Find us on GitHub

Teaching basic lab skills
for research computing

Program Design: Testing

Program Design/Testing at YouTube

Hello, and welcome to the next episode of the Software Carpentry lecture on program design using invasion percolation as an example. In this episode, we'll take a closer look at how we test our invasion percolation program.

If you recall, in an earlier episode we found one bug…

…which makes us wonder, how many others are still lurking in our code?

More generally, how do we validate and verify a program like this?

Verification is the question, "Is our program free of bugs?" I.e., have we built it the right way?

Validation is the question, "Have we built the right program?" I.e., are we using a good model?

The second is a question for the scientists…

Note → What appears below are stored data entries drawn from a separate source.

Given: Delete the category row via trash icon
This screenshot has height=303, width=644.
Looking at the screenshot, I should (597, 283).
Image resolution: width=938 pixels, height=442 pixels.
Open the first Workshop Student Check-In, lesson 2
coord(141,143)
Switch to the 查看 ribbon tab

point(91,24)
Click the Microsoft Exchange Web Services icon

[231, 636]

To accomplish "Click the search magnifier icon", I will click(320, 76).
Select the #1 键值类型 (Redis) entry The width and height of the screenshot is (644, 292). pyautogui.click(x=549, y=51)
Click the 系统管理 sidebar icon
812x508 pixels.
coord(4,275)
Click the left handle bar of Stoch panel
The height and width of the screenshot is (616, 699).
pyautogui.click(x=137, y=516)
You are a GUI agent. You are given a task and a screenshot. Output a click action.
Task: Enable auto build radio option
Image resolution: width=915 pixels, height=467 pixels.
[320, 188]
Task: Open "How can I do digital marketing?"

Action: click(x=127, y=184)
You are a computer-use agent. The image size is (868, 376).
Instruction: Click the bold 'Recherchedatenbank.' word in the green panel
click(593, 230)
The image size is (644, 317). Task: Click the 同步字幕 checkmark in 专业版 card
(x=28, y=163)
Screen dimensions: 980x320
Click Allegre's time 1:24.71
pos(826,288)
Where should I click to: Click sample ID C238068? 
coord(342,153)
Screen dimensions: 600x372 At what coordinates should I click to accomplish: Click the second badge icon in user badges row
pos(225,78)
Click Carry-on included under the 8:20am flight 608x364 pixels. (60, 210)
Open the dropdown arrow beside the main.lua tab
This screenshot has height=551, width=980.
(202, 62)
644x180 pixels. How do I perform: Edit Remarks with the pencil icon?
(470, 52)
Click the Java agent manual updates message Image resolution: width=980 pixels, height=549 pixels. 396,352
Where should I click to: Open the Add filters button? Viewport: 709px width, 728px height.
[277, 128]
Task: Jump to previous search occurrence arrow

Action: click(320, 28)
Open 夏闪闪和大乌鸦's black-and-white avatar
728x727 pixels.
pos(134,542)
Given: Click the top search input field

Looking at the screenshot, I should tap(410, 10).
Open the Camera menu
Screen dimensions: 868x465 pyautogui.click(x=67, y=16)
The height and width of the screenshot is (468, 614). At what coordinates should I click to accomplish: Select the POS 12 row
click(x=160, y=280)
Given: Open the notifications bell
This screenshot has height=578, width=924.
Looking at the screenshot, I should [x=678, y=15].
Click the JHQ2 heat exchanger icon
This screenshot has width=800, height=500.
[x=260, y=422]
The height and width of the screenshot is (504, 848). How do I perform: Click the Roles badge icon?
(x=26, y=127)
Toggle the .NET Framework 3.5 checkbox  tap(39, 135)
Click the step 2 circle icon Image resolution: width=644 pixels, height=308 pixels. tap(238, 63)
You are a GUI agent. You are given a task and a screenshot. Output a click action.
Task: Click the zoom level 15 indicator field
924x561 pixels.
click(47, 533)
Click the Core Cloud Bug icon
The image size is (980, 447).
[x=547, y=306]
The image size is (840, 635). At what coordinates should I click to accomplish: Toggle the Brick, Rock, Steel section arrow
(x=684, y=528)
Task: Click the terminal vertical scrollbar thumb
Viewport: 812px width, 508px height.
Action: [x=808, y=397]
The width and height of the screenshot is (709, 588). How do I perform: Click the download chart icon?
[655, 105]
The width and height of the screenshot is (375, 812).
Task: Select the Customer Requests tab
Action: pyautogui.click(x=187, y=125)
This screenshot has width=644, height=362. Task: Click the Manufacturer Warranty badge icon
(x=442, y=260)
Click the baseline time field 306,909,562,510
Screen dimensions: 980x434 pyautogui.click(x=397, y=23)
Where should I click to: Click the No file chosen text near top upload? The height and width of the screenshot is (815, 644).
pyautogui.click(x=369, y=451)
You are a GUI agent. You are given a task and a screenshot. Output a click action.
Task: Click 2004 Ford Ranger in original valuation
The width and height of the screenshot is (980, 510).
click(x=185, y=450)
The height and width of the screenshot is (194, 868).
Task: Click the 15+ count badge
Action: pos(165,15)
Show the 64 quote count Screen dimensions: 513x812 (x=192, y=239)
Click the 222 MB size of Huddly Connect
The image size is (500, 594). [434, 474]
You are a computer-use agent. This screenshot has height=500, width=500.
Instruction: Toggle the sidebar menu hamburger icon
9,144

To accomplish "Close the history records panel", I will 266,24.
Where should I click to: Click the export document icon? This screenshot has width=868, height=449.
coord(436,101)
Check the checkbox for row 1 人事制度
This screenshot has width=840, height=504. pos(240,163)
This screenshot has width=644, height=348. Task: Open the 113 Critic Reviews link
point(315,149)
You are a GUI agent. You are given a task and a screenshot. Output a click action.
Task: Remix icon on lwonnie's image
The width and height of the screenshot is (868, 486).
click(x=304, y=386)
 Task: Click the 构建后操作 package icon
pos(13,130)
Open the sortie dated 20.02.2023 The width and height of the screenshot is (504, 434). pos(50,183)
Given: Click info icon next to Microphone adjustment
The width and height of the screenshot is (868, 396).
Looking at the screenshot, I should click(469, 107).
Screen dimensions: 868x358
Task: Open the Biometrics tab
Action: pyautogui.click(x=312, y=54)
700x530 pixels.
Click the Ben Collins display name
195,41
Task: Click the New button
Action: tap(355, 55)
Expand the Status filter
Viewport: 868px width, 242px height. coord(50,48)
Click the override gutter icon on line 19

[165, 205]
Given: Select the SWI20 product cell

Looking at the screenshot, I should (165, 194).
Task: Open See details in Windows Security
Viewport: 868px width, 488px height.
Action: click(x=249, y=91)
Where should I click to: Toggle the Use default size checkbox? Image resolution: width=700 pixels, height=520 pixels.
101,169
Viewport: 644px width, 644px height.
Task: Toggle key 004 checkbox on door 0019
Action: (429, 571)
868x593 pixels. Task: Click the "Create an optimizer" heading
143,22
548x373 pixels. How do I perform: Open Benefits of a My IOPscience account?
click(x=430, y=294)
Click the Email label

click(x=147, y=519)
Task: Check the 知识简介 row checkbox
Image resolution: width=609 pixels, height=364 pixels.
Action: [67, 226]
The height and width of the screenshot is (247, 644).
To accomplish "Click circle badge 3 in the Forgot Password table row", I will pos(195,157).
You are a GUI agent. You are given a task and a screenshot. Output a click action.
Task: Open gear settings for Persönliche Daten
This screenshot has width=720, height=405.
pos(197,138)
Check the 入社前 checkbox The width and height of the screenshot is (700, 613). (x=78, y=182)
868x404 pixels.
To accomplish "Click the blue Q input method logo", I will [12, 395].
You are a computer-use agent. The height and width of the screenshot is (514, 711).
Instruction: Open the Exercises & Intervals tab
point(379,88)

…so we'll concentrate on the first.

This is the first test case that we want to try. The grid shown on the left has 2's everywhere…

…except for three 1's that run in a straight line from the middle directly to the edge.

It should fill in as shown here.

And if it doesn't, it should be pretty easy for us to figure out what's gone wrong.

We restructured our program as shown here in order to make it easier to construct and run test cases.

If we take a closer look at the main body of the program, the first command-line argument specifies the scenario. If the name of the scenario is "random", then we get parameters, create a grid, fill it with random values, fill that grid to the edge, and report. Otherwise, we just say that we don't know what the scenario is.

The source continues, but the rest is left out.